Vers une stratégie bas carbone pour le territoire

Au-delà du projet spécifique de compostage, Loudéac Communauté Bretagne Centre s'est engagée dans une mutation profonde de sa gestion des déchets. L'intercommunalité a remporté l'appel à projets de Citeo, visant à améliorer la collecte et à réduire les déchets. L'objectif est ambitieux : passer de 150 kg de déchets produits par an par habitant à 100 kg.

Le traitement des biodéchets - incluant les déchets de jardin, les déchets alimentaires de cuisine, de restauration ou d'usines de transformation - est devenu une priorité. Conformément à l'article L. 541-1-1 du Code de l’environnement, cette gestion permet de réduire le bilan carbone, de produire du biogaz et d'améliorer la qualité agronomique des sols.

Valorisation des biodéchets à Florac, épisode 1

Innovation technologique et avenir du parc d'activités

Le parc d’activités du docteur Étienne se positionne désormais comme une zone « bas carbone ». En complément de l’unité de méthanisation mise en service en 2019, qui traite 90 000 tonnes d’intrants agricoles, industriels et de boues par an, le territoire explore des technologies de pointe.

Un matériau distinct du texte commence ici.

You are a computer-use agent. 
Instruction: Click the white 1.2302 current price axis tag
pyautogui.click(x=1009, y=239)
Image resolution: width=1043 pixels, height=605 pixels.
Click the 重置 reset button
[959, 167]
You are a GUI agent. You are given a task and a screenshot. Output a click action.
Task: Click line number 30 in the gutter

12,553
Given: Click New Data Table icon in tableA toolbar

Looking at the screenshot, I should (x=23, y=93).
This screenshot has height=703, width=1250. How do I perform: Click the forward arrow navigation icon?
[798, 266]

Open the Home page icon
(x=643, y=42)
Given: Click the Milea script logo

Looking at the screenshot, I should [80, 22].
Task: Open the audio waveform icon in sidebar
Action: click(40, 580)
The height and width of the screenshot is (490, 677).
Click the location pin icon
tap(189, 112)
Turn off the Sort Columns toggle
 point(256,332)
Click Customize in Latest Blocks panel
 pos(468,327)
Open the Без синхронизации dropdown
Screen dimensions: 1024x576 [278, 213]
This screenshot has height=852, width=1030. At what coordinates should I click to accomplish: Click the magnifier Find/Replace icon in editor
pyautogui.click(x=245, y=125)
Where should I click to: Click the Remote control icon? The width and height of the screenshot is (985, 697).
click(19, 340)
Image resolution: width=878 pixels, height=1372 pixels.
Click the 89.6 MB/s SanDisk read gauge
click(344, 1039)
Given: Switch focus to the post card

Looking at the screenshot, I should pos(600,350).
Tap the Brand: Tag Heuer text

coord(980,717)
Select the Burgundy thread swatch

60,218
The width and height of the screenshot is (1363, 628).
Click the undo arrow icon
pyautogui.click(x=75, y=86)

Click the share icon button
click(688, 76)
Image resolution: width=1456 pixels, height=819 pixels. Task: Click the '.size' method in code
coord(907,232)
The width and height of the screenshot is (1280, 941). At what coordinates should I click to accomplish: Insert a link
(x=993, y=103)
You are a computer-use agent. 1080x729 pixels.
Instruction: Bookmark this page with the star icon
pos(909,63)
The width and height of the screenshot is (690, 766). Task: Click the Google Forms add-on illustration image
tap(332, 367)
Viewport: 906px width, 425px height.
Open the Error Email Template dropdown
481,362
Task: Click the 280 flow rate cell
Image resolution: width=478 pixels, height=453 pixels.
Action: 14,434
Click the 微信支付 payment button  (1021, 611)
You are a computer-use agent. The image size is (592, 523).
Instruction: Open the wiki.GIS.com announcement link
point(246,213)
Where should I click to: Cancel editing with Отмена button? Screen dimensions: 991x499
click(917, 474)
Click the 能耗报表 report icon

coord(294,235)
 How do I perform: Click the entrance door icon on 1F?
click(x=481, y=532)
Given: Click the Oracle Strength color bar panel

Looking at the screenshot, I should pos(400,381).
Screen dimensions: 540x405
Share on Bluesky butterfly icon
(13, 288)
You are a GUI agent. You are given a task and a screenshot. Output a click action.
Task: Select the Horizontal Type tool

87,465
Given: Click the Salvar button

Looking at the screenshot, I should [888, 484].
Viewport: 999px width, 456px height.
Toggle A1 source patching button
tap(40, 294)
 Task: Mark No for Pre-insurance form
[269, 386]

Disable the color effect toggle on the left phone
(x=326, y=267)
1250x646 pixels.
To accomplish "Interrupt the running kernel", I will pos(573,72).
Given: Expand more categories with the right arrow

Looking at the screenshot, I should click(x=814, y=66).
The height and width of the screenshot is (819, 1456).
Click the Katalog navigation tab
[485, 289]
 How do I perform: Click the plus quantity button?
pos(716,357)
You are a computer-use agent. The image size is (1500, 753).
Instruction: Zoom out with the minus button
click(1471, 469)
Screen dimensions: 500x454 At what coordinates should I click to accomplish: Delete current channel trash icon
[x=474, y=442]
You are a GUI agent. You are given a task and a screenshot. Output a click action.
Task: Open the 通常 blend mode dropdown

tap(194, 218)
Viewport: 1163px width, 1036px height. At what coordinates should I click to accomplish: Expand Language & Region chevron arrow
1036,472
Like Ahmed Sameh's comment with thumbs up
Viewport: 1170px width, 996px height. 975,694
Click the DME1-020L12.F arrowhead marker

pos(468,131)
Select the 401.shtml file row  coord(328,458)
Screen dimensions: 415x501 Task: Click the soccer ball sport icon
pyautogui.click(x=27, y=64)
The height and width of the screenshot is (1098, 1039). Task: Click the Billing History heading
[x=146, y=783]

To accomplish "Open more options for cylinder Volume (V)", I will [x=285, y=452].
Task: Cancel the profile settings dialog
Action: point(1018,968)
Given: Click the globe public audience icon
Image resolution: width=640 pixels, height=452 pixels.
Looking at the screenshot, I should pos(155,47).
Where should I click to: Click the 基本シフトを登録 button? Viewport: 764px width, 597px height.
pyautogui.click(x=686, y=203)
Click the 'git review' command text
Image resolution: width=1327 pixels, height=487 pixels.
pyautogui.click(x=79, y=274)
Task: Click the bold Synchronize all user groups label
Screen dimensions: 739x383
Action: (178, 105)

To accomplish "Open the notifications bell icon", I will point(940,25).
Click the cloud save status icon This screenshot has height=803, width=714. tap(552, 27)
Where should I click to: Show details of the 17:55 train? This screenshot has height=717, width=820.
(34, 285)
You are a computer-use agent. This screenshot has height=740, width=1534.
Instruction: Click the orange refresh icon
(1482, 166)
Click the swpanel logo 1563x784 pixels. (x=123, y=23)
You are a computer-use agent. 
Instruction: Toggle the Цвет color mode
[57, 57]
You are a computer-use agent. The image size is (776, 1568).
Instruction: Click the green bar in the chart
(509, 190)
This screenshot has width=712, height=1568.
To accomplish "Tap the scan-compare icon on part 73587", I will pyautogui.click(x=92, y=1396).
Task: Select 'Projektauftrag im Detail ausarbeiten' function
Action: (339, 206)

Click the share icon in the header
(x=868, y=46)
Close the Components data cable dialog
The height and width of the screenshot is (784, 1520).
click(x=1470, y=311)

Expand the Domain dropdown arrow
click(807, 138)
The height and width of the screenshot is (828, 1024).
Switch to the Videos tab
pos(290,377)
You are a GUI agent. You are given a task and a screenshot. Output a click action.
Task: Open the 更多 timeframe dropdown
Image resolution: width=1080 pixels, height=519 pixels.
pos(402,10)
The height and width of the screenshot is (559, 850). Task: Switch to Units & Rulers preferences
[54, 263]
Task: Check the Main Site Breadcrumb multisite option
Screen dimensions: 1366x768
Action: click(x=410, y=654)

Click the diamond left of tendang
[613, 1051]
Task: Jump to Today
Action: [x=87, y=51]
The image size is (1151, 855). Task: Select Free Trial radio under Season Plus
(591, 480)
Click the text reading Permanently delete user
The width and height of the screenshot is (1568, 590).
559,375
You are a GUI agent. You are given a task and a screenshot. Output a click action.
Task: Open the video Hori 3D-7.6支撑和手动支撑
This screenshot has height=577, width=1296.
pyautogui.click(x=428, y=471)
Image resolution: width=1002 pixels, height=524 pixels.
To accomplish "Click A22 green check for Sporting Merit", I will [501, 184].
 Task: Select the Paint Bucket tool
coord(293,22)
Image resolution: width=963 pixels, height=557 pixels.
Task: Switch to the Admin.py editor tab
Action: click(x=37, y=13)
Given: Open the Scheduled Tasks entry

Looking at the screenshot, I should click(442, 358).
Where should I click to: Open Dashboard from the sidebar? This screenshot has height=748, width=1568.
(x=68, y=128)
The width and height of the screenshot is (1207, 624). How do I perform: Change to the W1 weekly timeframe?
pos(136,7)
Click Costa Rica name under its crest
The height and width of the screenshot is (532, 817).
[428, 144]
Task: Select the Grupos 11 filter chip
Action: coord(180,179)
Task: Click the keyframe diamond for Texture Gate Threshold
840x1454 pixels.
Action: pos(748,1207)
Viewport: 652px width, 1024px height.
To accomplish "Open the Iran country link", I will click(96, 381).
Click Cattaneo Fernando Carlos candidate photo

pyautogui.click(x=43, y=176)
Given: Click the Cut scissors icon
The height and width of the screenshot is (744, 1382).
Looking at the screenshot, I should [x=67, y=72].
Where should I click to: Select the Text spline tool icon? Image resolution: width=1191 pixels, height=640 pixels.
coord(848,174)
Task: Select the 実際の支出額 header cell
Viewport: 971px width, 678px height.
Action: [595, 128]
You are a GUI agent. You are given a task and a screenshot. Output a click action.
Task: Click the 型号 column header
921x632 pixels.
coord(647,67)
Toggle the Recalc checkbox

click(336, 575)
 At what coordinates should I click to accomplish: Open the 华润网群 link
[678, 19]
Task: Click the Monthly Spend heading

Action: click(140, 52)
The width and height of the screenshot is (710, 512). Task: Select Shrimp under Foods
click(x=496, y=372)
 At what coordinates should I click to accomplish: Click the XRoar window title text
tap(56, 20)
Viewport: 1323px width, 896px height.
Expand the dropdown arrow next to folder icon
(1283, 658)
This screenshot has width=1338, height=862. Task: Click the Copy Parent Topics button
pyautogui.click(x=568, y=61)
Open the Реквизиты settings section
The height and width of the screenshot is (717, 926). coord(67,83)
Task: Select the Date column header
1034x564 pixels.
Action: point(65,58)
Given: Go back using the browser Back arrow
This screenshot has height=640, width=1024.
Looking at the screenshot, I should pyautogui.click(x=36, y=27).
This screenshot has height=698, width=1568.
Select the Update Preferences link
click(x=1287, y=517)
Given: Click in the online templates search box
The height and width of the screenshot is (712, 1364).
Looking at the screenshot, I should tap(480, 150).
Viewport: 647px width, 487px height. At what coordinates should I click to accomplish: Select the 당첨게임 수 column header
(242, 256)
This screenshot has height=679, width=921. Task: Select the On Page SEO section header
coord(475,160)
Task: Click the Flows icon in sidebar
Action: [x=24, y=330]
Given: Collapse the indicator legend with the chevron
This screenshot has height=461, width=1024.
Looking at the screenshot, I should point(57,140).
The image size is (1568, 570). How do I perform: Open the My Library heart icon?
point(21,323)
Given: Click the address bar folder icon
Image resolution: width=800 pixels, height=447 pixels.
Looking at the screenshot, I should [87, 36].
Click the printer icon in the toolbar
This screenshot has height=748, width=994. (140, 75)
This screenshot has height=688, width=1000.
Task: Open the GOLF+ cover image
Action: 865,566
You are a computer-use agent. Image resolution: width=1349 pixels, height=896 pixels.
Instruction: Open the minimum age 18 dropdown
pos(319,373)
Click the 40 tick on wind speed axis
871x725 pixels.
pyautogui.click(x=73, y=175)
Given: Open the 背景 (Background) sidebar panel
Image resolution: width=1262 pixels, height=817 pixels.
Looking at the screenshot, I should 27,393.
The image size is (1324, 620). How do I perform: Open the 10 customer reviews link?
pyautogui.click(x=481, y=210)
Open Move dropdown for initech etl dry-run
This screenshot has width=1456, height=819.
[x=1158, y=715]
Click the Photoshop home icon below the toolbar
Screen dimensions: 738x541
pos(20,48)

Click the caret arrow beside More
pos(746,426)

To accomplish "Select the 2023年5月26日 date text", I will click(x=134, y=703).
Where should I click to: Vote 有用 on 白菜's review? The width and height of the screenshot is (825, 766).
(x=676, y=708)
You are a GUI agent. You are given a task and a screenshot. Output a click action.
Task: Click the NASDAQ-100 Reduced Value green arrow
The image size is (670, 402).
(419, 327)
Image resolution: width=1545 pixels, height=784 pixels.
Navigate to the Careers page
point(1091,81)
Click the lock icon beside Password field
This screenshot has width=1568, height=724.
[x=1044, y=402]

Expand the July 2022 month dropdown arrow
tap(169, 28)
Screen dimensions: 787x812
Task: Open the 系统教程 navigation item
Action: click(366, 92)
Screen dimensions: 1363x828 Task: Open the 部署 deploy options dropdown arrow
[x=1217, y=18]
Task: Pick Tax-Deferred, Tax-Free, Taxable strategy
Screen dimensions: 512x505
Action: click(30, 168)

Un projet innovant de gazéification hydrothermale, le seul projet breton retenu par l'État, est à l'étude. Cette technologie utilise de l’eau sous pression et de la chaleur pour traiter des déchets organiques humides ou solubles, comme les boues ou les résidus agroalimentaires. Cette installation, prévue pour une mise en service à l'horizon 2029, viendrait compléter l'écosystème actuel, illustrant la volonté de la collectivité de transformer ses contraintes de gestion des déchets en ressources énergétiques durables, tout en privilégiant une approche transparente et concertée du développement industriel.